Real: il nuovo film di Adele Tulli mostra il lato “umano” del web
Dopo “Normal”, la regista Adele Tulli torna al cinema con un documentario lirico che racconta la connessione tra reale e irreale, tra vita quotidiana e relazioni social, tra intelligenza artificiale e algoritmo. Il trailer
Dimenticate i documentari classici che vedete al cinema o in tv, le interviste posate, i protagonisti a tutti i costi, il filo narrativo rigoroso e consequenziale, le prese di posizioni etiche, le prediche, gli avvertimenti. Dimenticate soprattutto le voci narranti che irrompono solo per prenderci per mano, trattandoci come bambini, laddove i “bambini/spettatori” dovrebbero essere lasciati liberi di giocare con questo puzzle o come dice la regista stessa, Adele Tulli, con questo “mosaico” che è il suo cinema, appunto del reale.
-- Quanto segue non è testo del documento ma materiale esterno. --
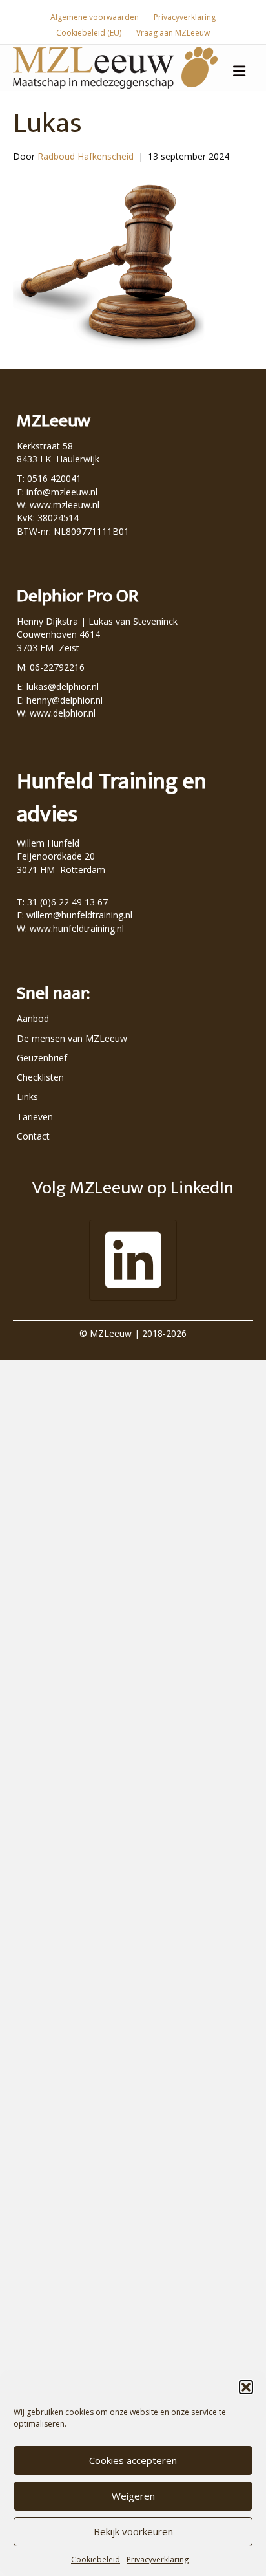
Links (27, 1096)
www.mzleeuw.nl (64, 505)
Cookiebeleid (95, 2559)
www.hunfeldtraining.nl (77, 928)
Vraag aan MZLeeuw (173, 32)
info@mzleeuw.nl (61, 492)
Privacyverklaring (158, 2559)
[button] (246, 2387)
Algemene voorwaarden (94, 17)
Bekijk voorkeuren (133, 2531)
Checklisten (40, 1077)
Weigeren (133, 2495)
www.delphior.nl (63, 713)
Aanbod (33, 1018)
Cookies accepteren (133, 2460)
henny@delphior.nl (64, 700)
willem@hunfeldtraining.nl (79, 915)
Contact (33, 1136)
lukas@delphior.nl (62, 686)
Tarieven (35, 1116)
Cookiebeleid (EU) (88, 32)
E Real – titolo del suo nuovo film in sala dal 14 novembre con Luce Cinecittà – se non va oltre il reale, si avvicina in modo davvero inquietante al confine con il reale stesso per raccontare il rapporto tra esseri umani e tecnologia, tra mondo fisico e realtà virtuale.
Un film social
Come raccontare questa intricata relazione in continua evoluzione, soprattutto di chi è quotidianamente connesso a dispositivi digitali? Adele Tulli la narra in questo documentario mostrandoci pezzi di storie di persone e non di personaggi, lasciando che siano loro a svelarsi. Che sia attraverso un reel, un feed, un “confessionale” social, una “diretta”, una “stories”, un incontro nel metaverso. Ed è proprio nel digitale che conosciamo queste vite, in quel loro “reale” dove si sentono liberi, anche di dare sfogo alla propria depressione “da follower”, quella che li costringe nella solitudine di una cameretta, pur se piena di like.
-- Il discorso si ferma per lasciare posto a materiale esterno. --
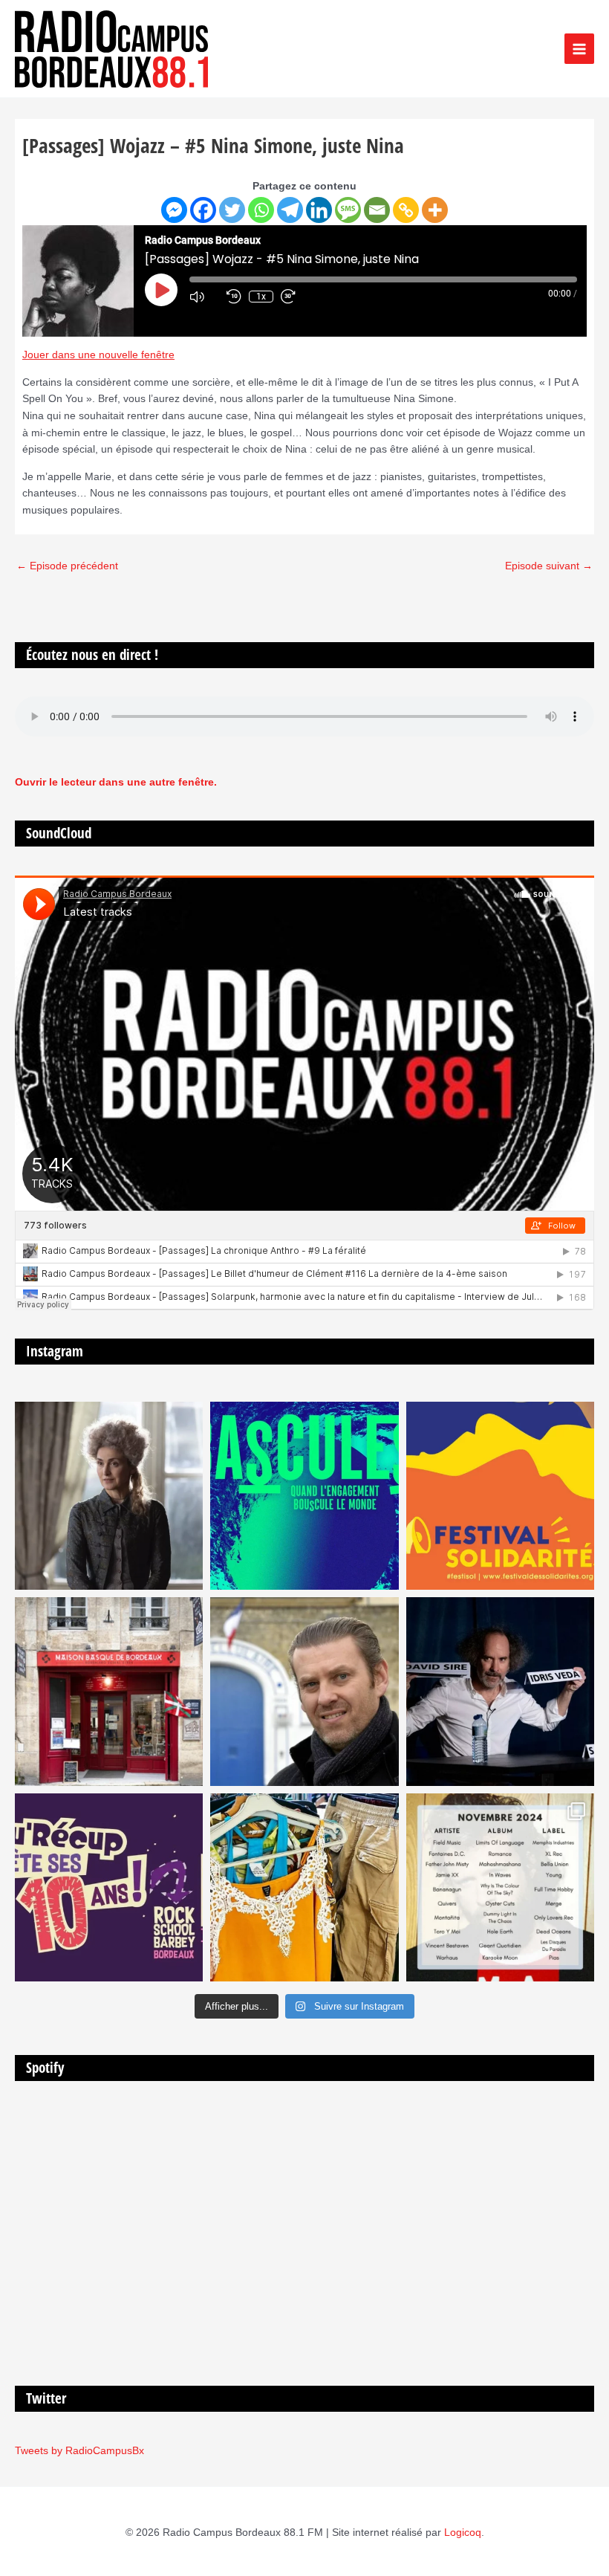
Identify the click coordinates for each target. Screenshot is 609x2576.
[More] (435, 210)
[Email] (377, 210)
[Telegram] (290, 210)
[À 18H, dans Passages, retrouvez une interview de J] (109, 1496)
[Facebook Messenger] (174, 210)
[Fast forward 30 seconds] (295, 296)
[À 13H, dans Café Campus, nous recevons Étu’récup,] (109, 1887)
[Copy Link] (406, 210)
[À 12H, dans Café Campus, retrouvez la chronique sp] (304, 1691)
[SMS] (348, 210)
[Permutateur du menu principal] (579, 48)
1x (261, 296)
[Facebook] (203, 210)
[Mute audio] (204, 296)
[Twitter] (232, 210)
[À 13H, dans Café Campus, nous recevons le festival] (304, 1496)
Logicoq (462, 2532)
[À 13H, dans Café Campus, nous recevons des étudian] (304, 1887)
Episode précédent (67, 566)
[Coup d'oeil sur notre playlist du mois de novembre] (500, 1887)
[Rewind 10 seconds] (234, 296)
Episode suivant (549, 566)
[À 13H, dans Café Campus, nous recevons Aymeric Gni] (109, 1691)
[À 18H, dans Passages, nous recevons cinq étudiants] (500, 1496)
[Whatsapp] (261, 210)
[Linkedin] (319, 210)
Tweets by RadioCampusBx (79, 2450)
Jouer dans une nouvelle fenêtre (98, 354)
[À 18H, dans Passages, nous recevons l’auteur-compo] (500, 1691)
Real: un documentario in cui tutto è il contrario di tutto
La “rete” può anche non intrappolare, al contrario può trasformare l’emarginato in un supereroe. Ma il prezzo da pagare è spesso l’alienazione e la dipendenza. Ed eccoci in un rehab per gamers, twitcher o tiktoker, mostrato con un rigore quasi da cinema classico che, solo apparentemente, contrasta con l’animazione da metaverso, o la narrazione da Instagram, come quella a Venezia, in cui un “alieno” si confronta con i selfie dei turisti, unica parziale messa in scena del film.
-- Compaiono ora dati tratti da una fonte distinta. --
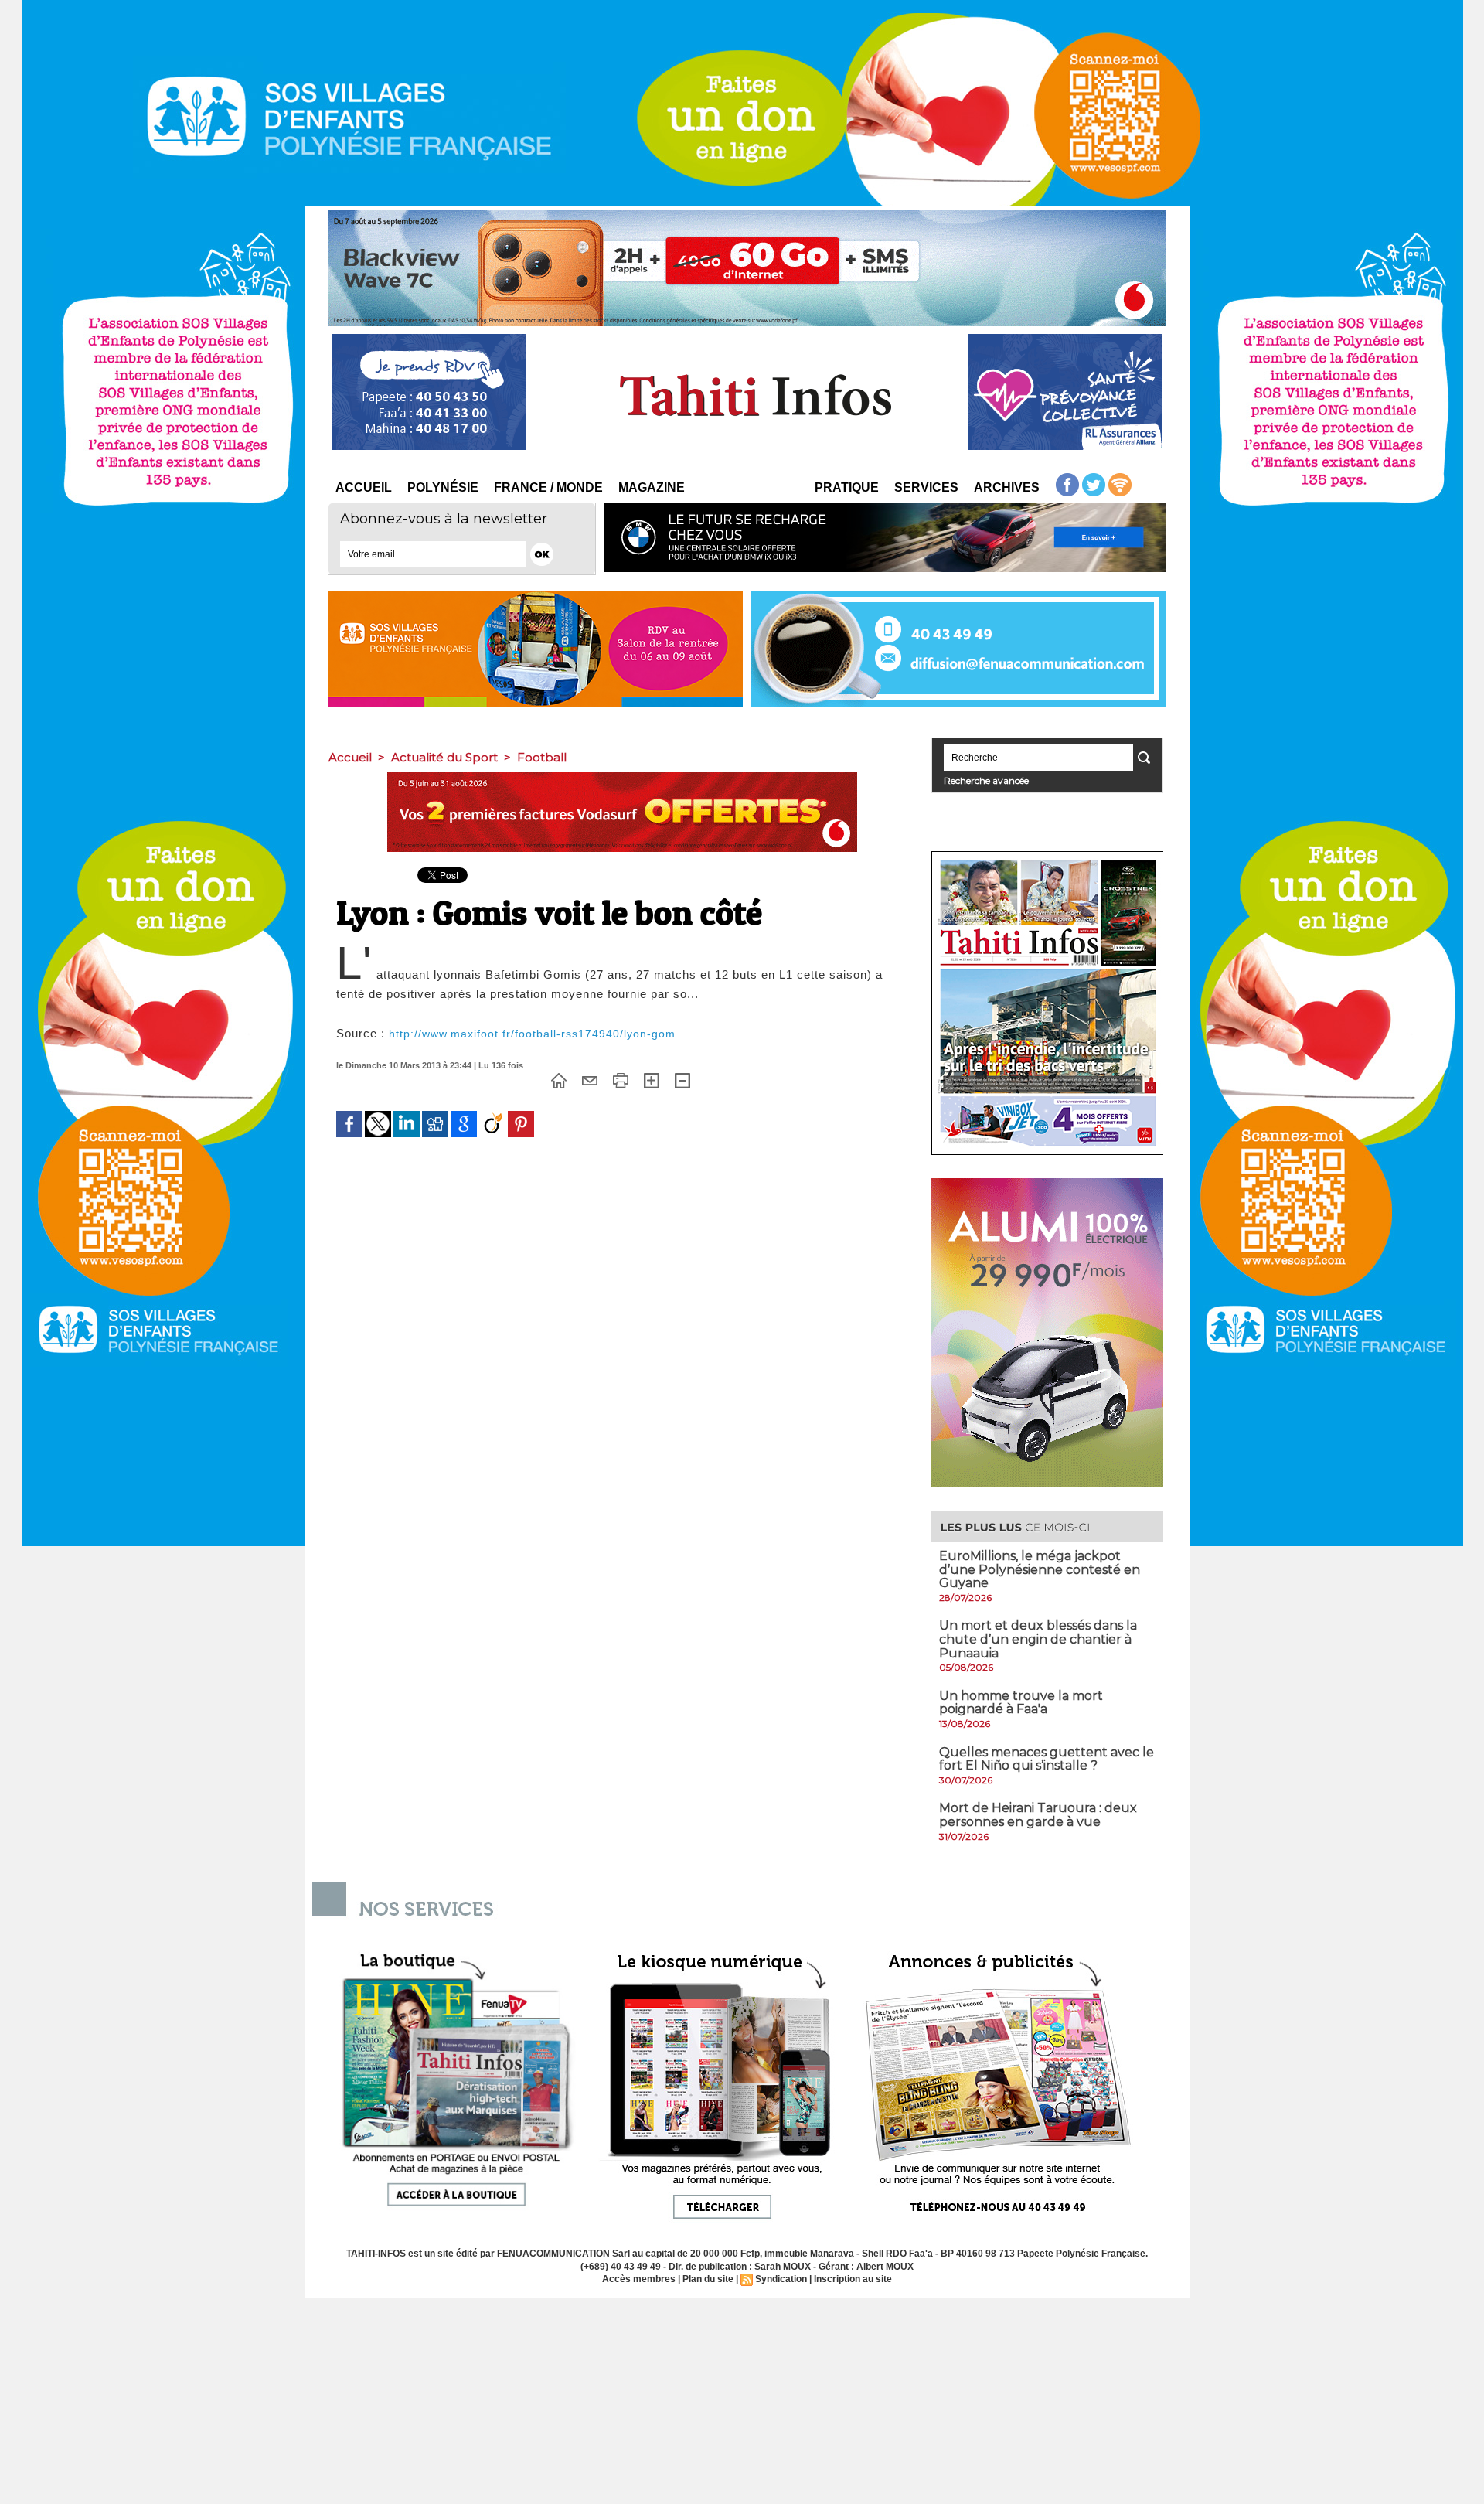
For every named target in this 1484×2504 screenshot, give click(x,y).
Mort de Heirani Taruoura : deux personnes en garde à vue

Ma sapete perché non contrasta? Perché il montaggio di Real, eseguito in maniera egregia da Ilaria Fraioli, restituisce un mosaico esistenziale contemporaneo che potrebbe non finire mai, un fine pena mai da godimento virtuale. Proprio come quello che hanno gli avatar di un metaverso in cui il gender si polverizza e l’amore, come l’identità, si liberano divenendo un concetto che, non scherzo, ricorda quello dello spirito santo e forse, per questo, andrebbe mostrato ai fanatici cattolici, per ricordargli che l’essenza del loro credo si basa proprio sull’assenza di genere. Ma il punto non è questo, perché in fondo non ci sono punti, forse solo puntini di sospensione come pure virgole e parentesi, ed è questo il linguaggio del documentario: un lungo racconto che non fornisce punti esclamativi, semmai qualche punto di domanda.
Un film poetico e visionario che unisce i vari linguaggi contemporanei
Il confine tra reale e irreale, tra emozione e “finzione” in Real di Adele Tulli è davvero labile, ma la regista non indulge, non giudica, non condanna o santifica. Tutto quello che fa è mostrare quel che accade attraverso i suoni disturbanti e le musiche coinvolgenti di Andrea Kochper, ma anche attraverso le incredibili immagini, che siano appunto classiche, digitali o deformate tra fish-eye riflettenti, grandangoli immaginifici, GoPro ribaltate, droni sottosopra.
Il tutto mantenendo una qualità superlativa, iperreale, grazie alla splendida fotografia di Clarissa Cappellani e Francesca Zonars. E la regia, la “scrittura”, il montaggio passano da dentro a fuori senza soluzione di continuità. Siamo il punto di vista di chi guarda e siamo il punto di vista di chi vive quel momento, che siano cam girl o guru della meditazione on line, che siano gli abitanti di una smart city coreana o un delivery guy influencer asiatico, che siano gli operai di un data center, i lavoratori sulle navi posacavi o i mammiferi nei fondali del mare che convivono con quegli stessi cavi conduttori che connettono le nostre vite. E alla fine, o forse sin dall’inizio, siamo tutti dentro una stanza, un data center universale che ci consuma, ci libera, ci accomuna, ci esalta, ci fa soffrire, ridere, emozionare. Ma se ci emoziona, allora è reale?